- Task goal -
Resume the text about why a degraded electric-car battery costs less to charge, writing what follows its final sentence.

- Text under study -
▼▼▼

On a long trip, you might need to charge one extra time, the cost each time you change will be less but the total charge cost will be the same.

If you drive it to work each day and charge it at home at night the amount of energy you add to the battery will be the same even if the battery has segregated. The difference might be it drops from 100% to 56% instead of 100% to 60% during the drive there and back.

Compare it to it you would put some rocks in the fuel tank of a car with an internal combustion engine and the rocks did not disrupt the function of the car. The result would be you can fit less fuel in the tank. Filling the tank cost less but it provides a lower driving range. The total fuel cost if you drive for a long time will be the same you just need to fill it up a bit more often during long trips.

Looking at a battery percentage is confusing, look at the energy storage instead. A 100kWh battery that degrades by 10% only stores 90kWh of energy.

If the car use 20kWh/100km you range have dropped from 100/20*100 = 500 km to 90/20*100= 450 km
The cost of filling an empty battery is lower because you only add 90kWh instead of 100kWh but at the same time you can derive 50km shorter.

Think of the kWh as a volume of fuel in a car with an internal combustion engine. We do not look at a trip usein 50% of the full tank of a car we look at it as it use a specific volume of fuel. Do the same with electric car and a specific amount of energy

Anonymous 0 Comments

The capacity is lowered. To understand this you need to think about the shape of the battery. While it might look like a thin pouch or cylinder, that’s not the actual shape. The actual shape is two large sheets of thin metal with a soft chemical in between them. These are folded up or rolled up to get the familiar macro shape.

The thin metal, much thinner than aluminum foil, is easy to tear. When the foil tears, it makes a part of the sheet “disconnected” from the rest and the electrodes connecting it to your gadget. Any power stored in that part of the sheet is unavailable for use. The soft chemical can be squeezed out of position, any temperature above 95˚F/35˚C during charging makes this much more common. Without the chemical layer, the battery can short, which is another cause of rips. In the worst case scenario a short can start a fire, lithium battery fires can be spectacular and dangerous. That’s why you can’t ship these batteries in the cargo part of an airplane.

Anonymous 0 Comments

>the capacity just lowered, making me spend less electricity/money to charge?

This one.

As for how, it’s to do with the degradation of the materials in the battery. That degradation can take several forms.

▲▲▲

- The data -
▼▼▼

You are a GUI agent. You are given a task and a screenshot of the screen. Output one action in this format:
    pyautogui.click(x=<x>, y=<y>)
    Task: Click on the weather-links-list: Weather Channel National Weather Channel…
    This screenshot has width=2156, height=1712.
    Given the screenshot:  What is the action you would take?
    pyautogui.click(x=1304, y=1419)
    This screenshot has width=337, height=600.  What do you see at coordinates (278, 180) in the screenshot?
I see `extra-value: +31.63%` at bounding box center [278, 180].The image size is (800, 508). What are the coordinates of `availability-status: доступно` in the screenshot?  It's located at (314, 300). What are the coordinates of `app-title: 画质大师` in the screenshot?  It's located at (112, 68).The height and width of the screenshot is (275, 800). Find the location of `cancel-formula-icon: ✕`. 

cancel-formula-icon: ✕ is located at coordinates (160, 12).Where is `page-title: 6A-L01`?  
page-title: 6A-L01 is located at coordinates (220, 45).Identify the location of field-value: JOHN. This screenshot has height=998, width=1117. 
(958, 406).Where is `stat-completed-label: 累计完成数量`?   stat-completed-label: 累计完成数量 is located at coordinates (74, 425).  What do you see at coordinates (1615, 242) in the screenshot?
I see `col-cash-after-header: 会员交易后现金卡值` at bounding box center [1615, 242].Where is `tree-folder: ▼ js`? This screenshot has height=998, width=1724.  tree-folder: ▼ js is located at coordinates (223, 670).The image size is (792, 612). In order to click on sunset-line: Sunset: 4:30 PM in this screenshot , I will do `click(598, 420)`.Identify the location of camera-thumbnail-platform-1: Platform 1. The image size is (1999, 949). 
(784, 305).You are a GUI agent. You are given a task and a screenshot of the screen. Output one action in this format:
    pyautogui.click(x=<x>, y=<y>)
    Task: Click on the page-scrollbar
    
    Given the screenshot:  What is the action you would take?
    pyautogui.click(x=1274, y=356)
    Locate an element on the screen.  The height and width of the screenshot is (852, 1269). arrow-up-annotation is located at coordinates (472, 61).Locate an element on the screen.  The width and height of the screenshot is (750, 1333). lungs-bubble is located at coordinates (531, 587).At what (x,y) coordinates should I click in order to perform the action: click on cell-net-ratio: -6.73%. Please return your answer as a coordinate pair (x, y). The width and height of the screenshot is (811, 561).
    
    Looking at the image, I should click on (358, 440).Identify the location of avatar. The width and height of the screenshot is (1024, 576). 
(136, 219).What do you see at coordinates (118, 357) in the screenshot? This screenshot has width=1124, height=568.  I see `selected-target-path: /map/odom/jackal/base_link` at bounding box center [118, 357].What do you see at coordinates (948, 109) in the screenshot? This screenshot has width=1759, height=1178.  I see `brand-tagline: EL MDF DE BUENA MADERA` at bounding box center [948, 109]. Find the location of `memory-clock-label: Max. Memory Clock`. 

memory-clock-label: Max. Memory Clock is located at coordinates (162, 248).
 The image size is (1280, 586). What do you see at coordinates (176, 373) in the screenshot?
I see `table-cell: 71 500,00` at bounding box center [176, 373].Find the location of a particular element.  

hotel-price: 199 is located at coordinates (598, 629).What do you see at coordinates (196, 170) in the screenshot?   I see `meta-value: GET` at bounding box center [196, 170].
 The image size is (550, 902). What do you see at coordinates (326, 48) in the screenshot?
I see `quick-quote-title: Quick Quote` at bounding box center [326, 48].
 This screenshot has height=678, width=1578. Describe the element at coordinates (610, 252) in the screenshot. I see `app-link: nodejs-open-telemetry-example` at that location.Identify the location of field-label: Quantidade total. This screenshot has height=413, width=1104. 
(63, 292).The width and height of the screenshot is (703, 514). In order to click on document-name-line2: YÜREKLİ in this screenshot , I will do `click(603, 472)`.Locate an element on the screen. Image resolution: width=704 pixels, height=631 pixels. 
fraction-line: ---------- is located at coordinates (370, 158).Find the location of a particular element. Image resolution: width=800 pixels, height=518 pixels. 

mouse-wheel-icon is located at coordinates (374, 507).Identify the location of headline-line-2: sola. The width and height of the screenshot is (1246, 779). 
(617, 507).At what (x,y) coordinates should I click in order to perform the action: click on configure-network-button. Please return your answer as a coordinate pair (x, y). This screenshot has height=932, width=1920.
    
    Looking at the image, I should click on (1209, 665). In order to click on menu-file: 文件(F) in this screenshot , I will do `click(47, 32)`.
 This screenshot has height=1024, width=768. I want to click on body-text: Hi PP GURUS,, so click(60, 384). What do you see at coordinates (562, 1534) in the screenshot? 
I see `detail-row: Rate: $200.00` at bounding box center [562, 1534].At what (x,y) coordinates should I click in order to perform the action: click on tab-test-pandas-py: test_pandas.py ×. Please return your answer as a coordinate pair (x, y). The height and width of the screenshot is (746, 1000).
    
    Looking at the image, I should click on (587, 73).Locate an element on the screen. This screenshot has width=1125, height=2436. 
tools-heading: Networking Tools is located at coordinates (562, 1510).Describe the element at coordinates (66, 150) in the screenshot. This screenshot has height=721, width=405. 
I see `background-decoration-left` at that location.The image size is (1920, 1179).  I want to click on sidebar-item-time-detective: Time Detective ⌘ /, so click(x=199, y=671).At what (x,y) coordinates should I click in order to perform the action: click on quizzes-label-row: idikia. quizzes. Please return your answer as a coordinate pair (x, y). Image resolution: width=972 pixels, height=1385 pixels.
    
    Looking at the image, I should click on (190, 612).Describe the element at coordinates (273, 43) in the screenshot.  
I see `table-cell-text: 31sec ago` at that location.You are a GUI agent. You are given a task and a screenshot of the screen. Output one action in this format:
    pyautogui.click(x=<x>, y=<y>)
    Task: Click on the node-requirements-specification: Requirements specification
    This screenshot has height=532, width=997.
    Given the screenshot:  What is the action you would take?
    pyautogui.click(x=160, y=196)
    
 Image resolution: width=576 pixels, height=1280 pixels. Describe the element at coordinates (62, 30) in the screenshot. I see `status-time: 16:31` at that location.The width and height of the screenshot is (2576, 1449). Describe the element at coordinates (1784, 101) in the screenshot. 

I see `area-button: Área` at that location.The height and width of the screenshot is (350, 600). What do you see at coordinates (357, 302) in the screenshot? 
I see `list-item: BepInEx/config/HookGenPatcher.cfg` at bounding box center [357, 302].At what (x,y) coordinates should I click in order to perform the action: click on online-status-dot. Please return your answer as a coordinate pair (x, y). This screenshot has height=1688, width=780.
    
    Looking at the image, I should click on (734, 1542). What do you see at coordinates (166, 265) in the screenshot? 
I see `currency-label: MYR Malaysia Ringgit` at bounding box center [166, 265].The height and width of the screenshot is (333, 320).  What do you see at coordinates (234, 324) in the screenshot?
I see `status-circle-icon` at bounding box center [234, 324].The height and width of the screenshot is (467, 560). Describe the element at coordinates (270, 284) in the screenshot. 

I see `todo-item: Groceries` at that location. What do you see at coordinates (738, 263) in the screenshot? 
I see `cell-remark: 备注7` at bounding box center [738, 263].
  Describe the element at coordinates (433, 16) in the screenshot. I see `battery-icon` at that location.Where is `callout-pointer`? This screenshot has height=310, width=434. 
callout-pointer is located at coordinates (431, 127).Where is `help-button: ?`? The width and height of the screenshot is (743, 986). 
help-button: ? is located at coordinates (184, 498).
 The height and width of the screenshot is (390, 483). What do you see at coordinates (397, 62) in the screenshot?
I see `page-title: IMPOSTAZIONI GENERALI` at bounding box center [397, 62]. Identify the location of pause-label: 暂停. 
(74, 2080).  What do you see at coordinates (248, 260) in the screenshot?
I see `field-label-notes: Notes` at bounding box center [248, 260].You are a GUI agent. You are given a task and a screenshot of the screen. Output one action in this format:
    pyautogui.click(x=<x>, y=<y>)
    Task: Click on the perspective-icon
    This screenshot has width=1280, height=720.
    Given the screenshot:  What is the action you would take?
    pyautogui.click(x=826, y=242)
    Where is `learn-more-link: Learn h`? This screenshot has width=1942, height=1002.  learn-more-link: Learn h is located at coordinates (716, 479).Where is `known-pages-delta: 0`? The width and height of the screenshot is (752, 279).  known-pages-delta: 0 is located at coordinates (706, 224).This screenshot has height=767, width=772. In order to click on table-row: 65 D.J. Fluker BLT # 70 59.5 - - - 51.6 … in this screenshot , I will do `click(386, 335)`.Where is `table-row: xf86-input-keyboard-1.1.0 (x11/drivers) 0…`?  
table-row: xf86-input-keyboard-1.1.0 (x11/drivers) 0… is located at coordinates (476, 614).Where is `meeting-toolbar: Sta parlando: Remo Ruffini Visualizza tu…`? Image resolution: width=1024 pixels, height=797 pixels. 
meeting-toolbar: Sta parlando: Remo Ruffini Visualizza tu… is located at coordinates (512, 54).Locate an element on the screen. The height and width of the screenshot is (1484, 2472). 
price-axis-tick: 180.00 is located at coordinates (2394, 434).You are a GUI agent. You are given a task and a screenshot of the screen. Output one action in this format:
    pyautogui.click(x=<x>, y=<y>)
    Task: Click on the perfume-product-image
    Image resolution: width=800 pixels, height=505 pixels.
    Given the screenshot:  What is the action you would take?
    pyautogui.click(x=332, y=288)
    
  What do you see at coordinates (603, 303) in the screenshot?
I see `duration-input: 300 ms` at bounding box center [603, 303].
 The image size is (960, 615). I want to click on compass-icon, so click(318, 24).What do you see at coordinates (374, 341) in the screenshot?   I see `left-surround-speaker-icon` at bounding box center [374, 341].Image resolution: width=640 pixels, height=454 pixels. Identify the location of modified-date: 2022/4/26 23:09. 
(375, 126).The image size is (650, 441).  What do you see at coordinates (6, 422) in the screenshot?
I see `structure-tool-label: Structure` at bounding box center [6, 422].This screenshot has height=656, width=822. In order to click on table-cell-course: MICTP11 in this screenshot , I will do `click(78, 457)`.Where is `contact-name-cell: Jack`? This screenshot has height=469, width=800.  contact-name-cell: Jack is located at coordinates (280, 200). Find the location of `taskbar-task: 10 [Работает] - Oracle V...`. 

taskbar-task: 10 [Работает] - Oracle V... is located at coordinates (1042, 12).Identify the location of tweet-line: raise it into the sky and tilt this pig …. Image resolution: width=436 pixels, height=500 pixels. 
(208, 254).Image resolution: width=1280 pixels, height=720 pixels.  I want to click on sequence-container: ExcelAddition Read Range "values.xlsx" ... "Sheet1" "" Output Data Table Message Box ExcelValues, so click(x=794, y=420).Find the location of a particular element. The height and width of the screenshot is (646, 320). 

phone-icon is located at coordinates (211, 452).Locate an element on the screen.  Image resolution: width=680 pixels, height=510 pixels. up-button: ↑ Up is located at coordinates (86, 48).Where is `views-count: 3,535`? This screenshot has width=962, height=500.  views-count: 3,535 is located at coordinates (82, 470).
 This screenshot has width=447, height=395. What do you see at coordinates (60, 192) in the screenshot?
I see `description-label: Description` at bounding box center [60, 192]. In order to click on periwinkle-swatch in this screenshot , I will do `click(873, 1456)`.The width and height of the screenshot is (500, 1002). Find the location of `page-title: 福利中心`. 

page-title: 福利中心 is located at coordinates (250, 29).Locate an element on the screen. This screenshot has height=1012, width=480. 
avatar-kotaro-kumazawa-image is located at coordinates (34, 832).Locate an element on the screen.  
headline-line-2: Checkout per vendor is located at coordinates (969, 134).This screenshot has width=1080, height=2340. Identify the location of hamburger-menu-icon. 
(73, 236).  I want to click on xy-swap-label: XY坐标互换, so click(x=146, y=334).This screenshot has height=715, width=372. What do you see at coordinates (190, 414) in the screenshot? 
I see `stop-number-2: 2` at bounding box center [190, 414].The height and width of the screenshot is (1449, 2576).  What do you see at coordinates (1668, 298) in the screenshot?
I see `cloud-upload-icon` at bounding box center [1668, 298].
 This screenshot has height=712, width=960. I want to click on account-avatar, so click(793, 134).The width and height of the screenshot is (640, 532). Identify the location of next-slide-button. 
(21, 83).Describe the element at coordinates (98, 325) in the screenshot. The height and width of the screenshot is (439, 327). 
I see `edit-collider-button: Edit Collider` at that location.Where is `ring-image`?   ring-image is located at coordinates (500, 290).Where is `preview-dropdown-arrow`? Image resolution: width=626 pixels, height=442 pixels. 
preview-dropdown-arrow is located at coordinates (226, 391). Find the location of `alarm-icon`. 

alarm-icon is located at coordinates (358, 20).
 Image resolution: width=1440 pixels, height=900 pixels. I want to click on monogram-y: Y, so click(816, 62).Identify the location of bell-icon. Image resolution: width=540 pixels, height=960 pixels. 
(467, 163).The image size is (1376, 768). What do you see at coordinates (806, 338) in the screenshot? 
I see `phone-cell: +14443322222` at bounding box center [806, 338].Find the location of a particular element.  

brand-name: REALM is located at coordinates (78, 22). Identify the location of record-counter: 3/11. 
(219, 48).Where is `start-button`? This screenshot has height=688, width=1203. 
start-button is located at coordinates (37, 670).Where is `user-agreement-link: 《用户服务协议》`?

▲▲▲

- Task answer -
The main thing to know is that in a lithium battery, the lithium ions needs to move freely. Anything that prevents that will cause loss of capacity and other unwanted effects.

The simplest one is that the lithium reacts with other molecules in the battery to form some undesired compound and is functionally lost, it cannot move freely as an ion.

Another is the degradation of the electrodes. This can also work in two ways.

One is preventing the lithium from leaving, again locking it away and making it functionally lost.

But even if it isn’t completely prevented from leaving, it can be harder to get out. You need to apply higher voltage while charging.

And the thing is, battery charging in devices is voltage limited. A battery, and the device it powers, doesn’t actually know how “full” the battery is.

Batteries never charge and discharge from 0 to 100%. More often it’s something like 10-90, or even 20-80.

There’s set voltages defined by a manufacturer where the battery is “almost full” and “yeah, full now”.

So if degradation causes the battery to require that voltage at a lower state of charge, the device just goes “huh, I guess it’s charged now”. Because it doesn’t know better.

Anonymous 0 Comments

Super simplified explanation;

Lets say you have 100 containers. You fill each of these contains with water every morning, and they’re used up by the next morning.

Now lets say one of the containers breaks, and (just for the sake of this explanation) you can’t replace that container without having to replace all the containers.

Now you can only hold 99 containers of water.

As a battery charges and discharges, it loses efficiency, tiny parts inside of the battery break down over charging cycles.